**The task**
Could you reproduce the lines of the listing, from the line containing "The image size is (1000, 746)." through the end of the listing, word for word, leaving the pictures out?

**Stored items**
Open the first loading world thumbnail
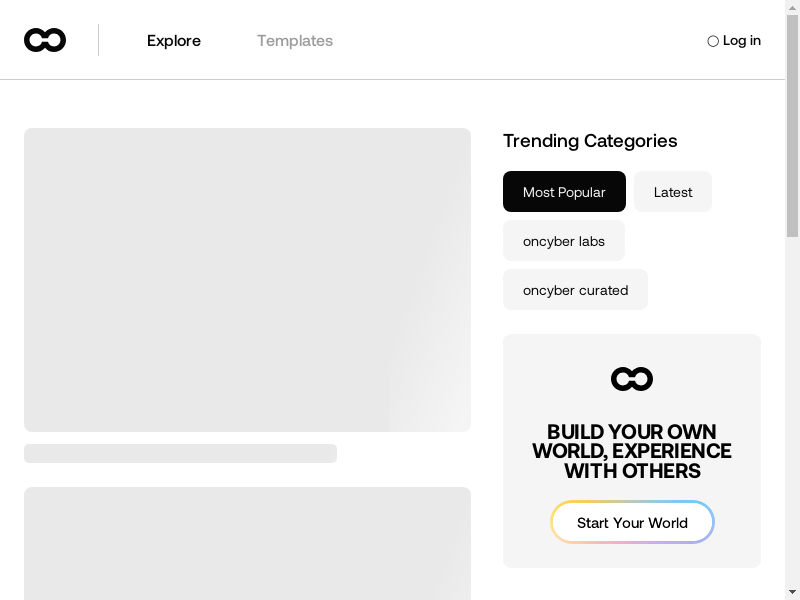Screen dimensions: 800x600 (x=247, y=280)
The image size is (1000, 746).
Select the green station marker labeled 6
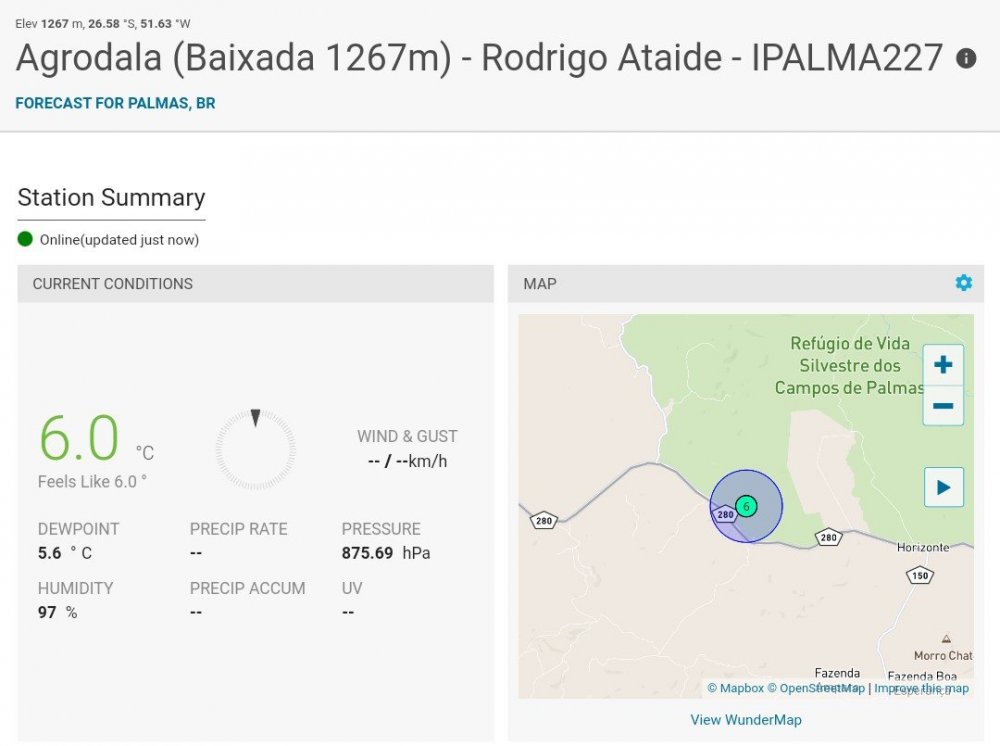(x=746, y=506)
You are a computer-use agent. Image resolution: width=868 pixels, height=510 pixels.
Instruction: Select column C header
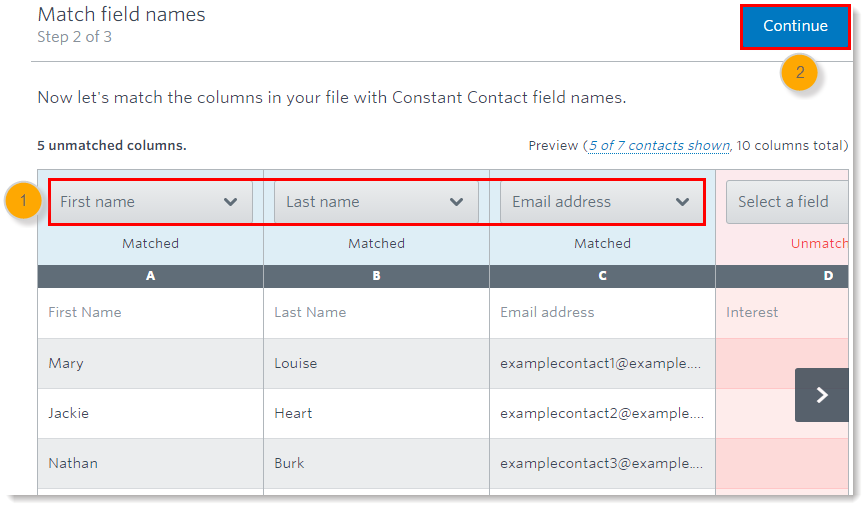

**Written solution**
The image size is (1000, 746).
Select the green station marker labeled 6
(x=746, y=506)
You are a computer-use agent. Image resolution: width=868 pixels, height=510 pixels.
Instruction: Select column C header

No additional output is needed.